### YOUR TASKS
1. Please quote the article on the Muslim Brotherhood from "Friday, 28 January" up to and including "the Middle East.".
2. In the article on the Muslim Brotherhood, since what year has Hosni Mubarak ruled Egypt?

### PAGE

BEGIN

Friday, 28 January 2011


The Muslim Brotherhood on the March

Posted By Rich Trzupek On January 28, 2011 @ 12:43 am In Daily Mailer, FrontPage |

It took the opposition in Tunisia only a month to get rid of President Zine el-Abidine Ben Ali, who fled the country two weeks ago after twenty-three years of control. Inspired and emboldened by that success, Egyptian opposition forces have amassed a fierce popular uprising against their own strongman, Hosni Mubarak, who has ruled since 1981. The fires of discontent in the region continue to grow: today is expected to be the worst day of Egyptian protests since they began and now, Yemen has succumbed to the wave of unrest that is slowly sweeping through North Africa and the Middle East.
We thus appear to be entering a very disconcerting phase in the development of the Muslim world. If dissidents are successful in effecting regime change in key nations, the West should be very concerned about whoever fills the vacuums of power thus created. Indeed, it could be Iran 1979 all over again — and the Muslim Brotherhood is on the march.

END

### AVAILABLE DATA
BEGIN

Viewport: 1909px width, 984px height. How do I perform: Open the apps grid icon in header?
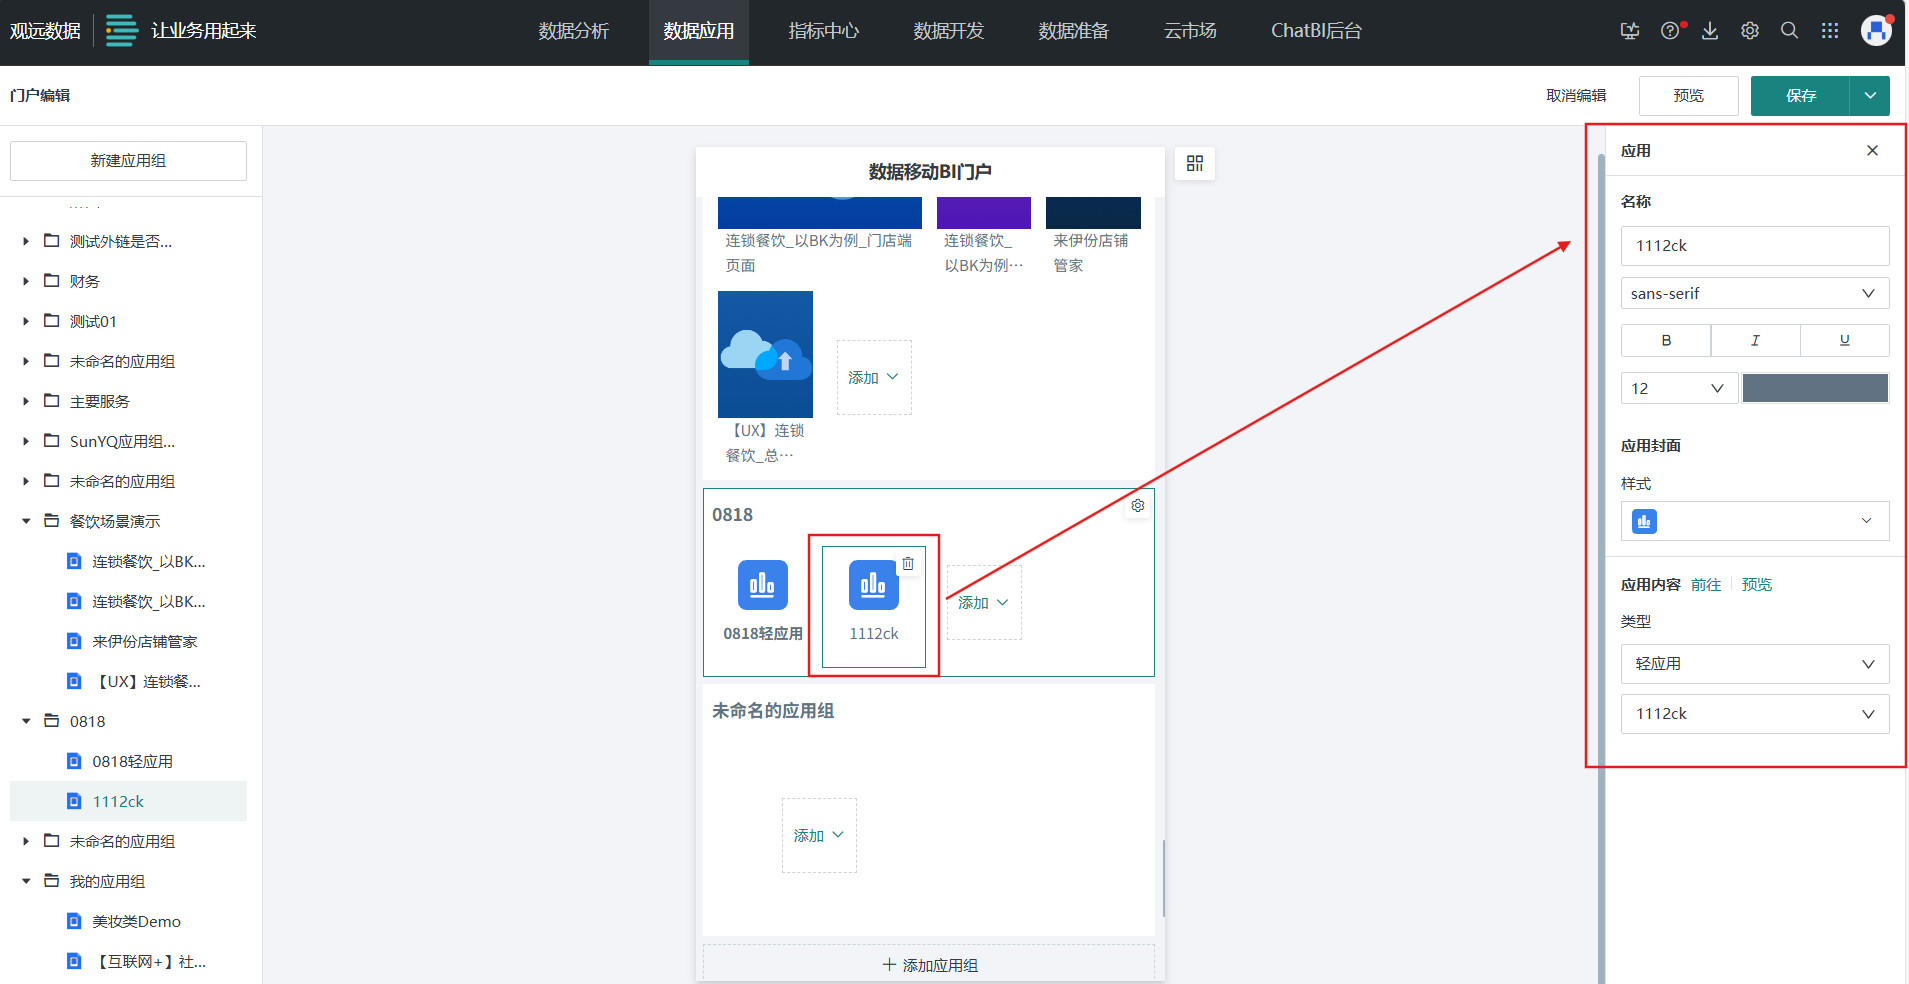pos(1830,31)
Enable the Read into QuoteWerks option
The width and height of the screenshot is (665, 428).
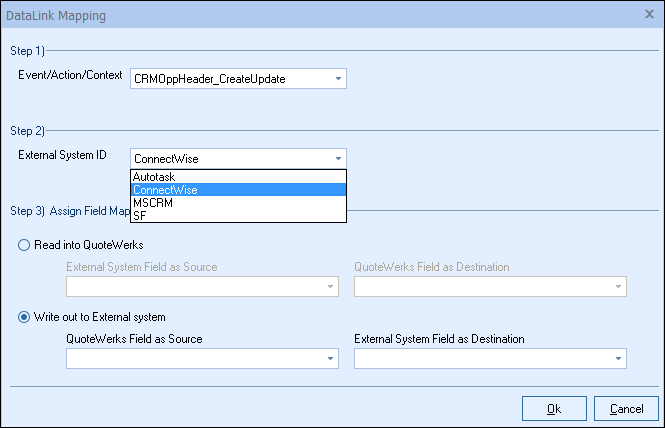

END

### IN RESPONSE
1.
Friday, 28 January 2011


The Muslim Brotherhood on the March

Posted By Rich Trzupek On January 28, 2011 @ 12:43 am In Daily Mailer, FrontPage |

It took the opposition in Tunisia only a month to get rid of President Zine el-Abidine Ben Ali, who fled the country two weeks ago after twenty-three years of control. Inspired and emboldened by that success, Egyptian opposition forces have amassed a fierce popular uprising against their own strongman, Hosni Mubarak, who has ruled since 1981. The fires of discontent in the region continue to grow: today is expected to be the worst day of Egyptian protests since they began and now, Yemen has succumbed to the wave of unrest that is slowly sweeping through North Africa and the Middle East.

2. 1981